# [Input data]
[Start of Attachment]
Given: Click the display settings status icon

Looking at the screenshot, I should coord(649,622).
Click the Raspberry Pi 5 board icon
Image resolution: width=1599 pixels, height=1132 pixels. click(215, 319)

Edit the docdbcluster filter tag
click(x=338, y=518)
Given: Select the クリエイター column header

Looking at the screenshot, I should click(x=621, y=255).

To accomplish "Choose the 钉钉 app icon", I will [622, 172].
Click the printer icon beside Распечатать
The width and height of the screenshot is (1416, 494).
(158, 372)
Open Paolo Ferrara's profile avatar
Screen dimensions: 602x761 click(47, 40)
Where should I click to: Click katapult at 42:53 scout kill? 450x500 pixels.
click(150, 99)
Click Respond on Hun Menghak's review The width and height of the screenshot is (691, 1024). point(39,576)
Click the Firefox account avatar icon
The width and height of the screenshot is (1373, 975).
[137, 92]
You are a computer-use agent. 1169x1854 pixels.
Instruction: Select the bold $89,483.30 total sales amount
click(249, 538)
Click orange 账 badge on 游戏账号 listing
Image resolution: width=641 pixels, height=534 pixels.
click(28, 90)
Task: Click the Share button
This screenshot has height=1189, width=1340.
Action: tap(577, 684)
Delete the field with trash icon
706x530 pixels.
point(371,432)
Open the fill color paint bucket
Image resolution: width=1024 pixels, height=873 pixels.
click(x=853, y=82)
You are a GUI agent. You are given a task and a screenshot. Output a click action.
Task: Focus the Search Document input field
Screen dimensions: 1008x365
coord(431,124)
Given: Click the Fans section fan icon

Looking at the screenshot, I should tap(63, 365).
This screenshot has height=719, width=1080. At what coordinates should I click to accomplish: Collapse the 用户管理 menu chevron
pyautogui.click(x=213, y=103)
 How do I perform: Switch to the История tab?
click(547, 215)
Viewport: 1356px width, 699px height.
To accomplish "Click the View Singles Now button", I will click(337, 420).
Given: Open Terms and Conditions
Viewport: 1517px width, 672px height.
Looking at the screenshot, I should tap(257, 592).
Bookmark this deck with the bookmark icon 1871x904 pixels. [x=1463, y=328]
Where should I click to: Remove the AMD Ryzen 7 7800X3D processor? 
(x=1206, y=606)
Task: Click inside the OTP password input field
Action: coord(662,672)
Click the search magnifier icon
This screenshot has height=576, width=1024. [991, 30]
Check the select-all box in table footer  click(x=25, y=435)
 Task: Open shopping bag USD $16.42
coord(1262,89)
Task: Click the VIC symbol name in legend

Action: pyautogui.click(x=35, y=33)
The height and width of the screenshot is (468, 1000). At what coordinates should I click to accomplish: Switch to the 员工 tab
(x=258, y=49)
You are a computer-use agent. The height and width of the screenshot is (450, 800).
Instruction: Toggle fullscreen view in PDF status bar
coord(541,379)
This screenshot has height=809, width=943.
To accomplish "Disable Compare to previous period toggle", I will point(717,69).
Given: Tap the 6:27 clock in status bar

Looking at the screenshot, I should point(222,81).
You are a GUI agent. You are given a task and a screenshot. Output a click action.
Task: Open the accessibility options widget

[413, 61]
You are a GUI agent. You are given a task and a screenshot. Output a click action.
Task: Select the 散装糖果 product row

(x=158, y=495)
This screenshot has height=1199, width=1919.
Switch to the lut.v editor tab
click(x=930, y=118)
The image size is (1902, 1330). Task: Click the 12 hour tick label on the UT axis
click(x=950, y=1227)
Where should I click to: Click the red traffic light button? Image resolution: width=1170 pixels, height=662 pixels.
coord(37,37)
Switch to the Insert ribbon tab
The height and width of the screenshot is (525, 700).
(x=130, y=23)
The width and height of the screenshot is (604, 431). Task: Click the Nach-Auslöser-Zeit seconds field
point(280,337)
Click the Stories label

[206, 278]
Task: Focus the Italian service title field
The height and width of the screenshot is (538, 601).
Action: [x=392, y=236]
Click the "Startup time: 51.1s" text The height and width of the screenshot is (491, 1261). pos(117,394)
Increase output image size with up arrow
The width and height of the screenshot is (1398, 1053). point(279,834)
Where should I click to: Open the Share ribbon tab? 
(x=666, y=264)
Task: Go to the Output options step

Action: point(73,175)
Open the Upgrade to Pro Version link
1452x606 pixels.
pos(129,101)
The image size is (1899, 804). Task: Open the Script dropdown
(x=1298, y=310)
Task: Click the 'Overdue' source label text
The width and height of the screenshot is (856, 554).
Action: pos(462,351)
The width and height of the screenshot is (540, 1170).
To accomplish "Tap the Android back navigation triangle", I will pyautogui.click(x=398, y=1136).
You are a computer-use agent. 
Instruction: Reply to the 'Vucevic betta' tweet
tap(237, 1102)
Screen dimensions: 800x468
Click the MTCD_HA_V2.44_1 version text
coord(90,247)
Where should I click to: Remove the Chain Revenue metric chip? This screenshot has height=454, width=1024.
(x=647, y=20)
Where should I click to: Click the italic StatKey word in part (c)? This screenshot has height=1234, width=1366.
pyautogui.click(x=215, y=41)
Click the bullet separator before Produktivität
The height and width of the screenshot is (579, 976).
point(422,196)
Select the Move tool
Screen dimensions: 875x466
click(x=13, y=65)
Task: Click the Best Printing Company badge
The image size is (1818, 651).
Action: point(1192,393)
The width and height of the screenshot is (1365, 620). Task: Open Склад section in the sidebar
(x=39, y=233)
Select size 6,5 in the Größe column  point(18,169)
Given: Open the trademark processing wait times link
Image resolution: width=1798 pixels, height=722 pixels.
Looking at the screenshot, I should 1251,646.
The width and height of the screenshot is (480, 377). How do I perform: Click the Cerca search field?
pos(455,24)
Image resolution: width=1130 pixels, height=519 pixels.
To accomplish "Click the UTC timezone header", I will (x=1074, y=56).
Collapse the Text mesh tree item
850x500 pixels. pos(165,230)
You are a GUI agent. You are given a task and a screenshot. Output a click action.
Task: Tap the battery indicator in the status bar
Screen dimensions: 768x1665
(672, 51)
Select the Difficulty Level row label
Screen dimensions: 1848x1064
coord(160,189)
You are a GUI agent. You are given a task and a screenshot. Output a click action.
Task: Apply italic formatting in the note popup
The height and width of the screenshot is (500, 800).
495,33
[End of Attachment]
# [What needs to be done]
Your answer must be a single number: the count of lines above that contain the string "Focus".

# [Response box]
2